In the piece on the email plague, which two pieces of news does the writer call important, unlike filling out an online survey?
(Beginning of QUOTED PASSAGE)
The email plague is spreading

Buying presents online makes me happy. I type in my order and the parcels get delivered to my house. Single mothers crave simplicity and we are happy when life is made easier. I would say we are a growing demographic but that piece of marketing speak makes me throw up in my mouth a little. What doesn’t make me happy is the growing demand for reviews from said companies. Click the link and tell us how we went, your feedback is important. No, it’s not. My daughter telling me she is pregnant or my best friend telling me she has cancer is important, filling out your online survey is not. Your product will not change my life, unless it can give me back the arse I had when I was 16 or the complexion I had on my 20th birthday.
(End of QUOTED PASSAGE)
(Beginning of DATA FOR REVIEW)
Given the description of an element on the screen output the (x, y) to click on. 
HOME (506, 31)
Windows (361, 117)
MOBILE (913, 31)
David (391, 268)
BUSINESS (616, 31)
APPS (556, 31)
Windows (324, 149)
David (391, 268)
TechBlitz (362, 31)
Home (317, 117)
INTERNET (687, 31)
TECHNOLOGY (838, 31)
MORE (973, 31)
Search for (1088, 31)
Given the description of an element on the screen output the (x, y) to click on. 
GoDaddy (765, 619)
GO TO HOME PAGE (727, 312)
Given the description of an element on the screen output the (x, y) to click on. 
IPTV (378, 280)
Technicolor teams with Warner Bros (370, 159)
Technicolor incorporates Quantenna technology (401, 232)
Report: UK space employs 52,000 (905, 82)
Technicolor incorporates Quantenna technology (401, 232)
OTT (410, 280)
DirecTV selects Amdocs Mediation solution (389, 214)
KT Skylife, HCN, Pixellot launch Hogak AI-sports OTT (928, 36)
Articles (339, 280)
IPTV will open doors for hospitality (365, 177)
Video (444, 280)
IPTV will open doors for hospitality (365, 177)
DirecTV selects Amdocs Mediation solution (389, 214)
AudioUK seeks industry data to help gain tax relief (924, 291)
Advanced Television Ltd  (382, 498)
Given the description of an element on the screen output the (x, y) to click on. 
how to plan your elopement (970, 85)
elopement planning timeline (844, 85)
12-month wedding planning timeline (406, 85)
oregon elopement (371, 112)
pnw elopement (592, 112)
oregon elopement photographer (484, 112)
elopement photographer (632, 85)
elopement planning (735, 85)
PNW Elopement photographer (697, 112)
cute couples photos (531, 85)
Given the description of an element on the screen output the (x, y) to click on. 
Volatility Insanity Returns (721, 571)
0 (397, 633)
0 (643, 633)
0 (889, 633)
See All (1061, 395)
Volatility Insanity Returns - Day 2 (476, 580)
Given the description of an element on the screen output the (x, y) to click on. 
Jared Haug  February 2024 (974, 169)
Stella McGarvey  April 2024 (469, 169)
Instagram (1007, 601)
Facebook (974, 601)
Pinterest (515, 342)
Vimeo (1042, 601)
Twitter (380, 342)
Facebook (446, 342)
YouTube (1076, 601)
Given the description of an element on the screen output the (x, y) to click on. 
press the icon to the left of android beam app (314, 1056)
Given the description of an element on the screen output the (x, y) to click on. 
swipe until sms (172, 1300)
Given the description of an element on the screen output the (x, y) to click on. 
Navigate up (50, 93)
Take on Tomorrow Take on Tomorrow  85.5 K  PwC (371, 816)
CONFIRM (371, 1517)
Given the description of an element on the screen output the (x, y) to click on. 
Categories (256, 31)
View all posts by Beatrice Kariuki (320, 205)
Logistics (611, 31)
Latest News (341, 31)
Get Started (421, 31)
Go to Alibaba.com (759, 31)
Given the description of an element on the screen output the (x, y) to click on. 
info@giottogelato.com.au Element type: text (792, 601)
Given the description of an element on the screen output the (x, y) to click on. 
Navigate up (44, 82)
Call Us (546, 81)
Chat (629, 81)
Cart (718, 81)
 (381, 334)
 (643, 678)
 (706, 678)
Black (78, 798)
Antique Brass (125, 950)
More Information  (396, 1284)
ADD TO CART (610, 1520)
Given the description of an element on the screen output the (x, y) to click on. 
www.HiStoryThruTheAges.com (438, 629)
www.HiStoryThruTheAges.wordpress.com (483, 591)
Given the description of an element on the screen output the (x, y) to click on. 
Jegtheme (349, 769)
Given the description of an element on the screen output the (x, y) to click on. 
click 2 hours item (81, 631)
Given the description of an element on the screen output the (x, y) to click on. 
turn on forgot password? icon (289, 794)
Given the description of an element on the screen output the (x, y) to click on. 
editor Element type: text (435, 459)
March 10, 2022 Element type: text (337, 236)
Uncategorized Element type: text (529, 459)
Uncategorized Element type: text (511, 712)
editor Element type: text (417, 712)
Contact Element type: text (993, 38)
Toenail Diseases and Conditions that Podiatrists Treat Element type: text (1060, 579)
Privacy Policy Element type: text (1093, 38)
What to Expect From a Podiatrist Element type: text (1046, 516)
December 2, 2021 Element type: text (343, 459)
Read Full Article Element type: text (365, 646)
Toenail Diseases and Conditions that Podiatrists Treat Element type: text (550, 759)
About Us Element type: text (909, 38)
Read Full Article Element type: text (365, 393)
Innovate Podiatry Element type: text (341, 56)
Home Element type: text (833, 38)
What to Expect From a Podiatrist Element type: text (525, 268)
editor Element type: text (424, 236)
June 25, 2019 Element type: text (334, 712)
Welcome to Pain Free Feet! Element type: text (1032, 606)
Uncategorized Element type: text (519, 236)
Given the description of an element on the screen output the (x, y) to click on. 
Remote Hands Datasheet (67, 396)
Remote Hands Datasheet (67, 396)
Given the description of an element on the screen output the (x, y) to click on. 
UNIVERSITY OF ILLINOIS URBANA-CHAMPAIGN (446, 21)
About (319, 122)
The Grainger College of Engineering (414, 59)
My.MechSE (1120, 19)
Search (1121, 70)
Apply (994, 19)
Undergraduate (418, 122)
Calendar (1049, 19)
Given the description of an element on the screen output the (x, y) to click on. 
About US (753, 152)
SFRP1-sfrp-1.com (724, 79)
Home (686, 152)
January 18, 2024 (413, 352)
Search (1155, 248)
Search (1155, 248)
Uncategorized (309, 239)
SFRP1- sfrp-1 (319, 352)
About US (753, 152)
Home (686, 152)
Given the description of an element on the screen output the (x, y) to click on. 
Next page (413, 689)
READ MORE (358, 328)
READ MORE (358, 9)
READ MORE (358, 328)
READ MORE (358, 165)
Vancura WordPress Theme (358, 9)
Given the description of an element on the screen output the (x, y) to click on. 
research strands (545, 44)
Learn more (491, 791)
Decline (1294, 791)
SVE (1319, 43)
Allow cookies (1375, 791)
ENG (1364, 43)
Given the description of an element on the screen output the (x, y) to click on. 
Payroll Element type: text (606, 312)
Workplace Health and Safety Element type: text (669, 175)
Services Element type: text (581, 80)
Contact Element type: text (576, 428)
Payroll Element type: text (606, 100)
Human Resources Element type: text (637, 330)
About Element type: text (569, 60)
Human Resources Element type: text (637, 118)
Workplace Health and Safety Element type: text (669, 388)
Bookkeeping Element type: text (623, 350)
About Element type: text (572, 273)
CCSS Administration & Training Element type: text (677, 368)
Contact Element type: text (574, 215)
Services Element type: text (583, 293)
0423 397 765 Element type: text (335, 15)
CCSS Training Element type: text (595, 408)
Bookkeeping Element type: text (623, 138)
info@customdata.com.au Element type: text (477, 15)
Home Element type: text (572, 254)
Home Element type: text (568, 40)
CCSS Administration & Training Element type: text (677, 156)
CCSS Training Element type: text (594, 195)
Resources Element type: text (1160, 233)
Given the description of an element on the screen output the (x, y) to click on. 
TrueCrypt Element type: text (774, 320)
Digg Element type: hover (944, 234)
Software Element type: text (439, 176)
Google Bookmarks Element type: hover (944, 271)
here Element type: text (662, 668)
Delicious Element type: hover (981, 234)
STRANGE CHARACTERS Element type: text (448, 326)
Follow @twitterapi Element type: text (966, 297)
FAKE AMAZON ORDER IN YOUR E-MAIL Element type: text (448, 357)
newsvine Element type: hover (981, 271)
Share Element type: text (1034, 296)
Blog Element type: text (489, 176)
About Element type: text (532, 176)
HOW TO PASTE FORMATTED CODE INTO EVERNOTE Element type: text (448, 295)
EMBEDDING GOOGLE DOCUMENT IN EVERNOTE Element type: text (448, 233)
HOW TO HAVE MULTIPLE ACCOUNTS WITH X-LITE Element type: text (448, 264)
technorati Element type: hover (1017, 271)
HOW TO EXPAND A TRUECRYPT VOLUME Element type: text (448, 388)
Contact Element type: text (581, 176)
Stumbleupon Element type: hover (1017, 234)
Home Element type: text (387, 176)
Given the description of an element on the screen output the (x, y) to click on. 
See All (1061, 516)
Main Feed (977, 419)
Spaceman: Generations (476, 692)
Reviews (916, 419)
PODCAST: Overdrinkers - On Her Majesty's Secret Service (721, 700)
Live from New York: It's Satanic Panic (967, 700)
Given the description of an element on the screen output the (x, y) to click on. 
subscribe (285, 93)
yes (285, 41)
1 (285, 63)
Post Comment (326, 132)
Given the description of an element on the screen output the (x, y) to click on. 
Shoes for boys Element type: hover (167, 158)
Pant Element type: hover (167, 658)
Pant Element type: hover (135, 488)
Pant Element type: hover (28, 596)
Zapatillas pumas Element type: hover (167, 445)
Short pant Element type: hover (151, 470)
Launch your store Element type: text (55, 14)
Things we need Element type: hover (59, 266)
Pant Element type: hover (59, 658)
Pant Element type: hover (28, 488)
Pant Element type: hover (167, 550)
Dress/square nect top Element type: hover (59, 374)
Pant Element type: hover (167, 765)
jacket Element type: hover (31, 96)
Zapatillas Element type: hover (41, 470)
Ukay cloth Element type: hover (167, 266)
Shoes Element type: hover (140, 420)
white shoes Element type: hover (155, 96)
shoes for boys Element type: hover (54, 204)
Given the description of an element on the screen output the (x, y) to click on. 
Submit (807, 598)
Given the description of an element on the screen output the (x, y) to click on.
(End of DATA FOR REVIEW)
_EXERCISE RESULT_
A daughter saying she is pregnant and a best friend saying she has cancer.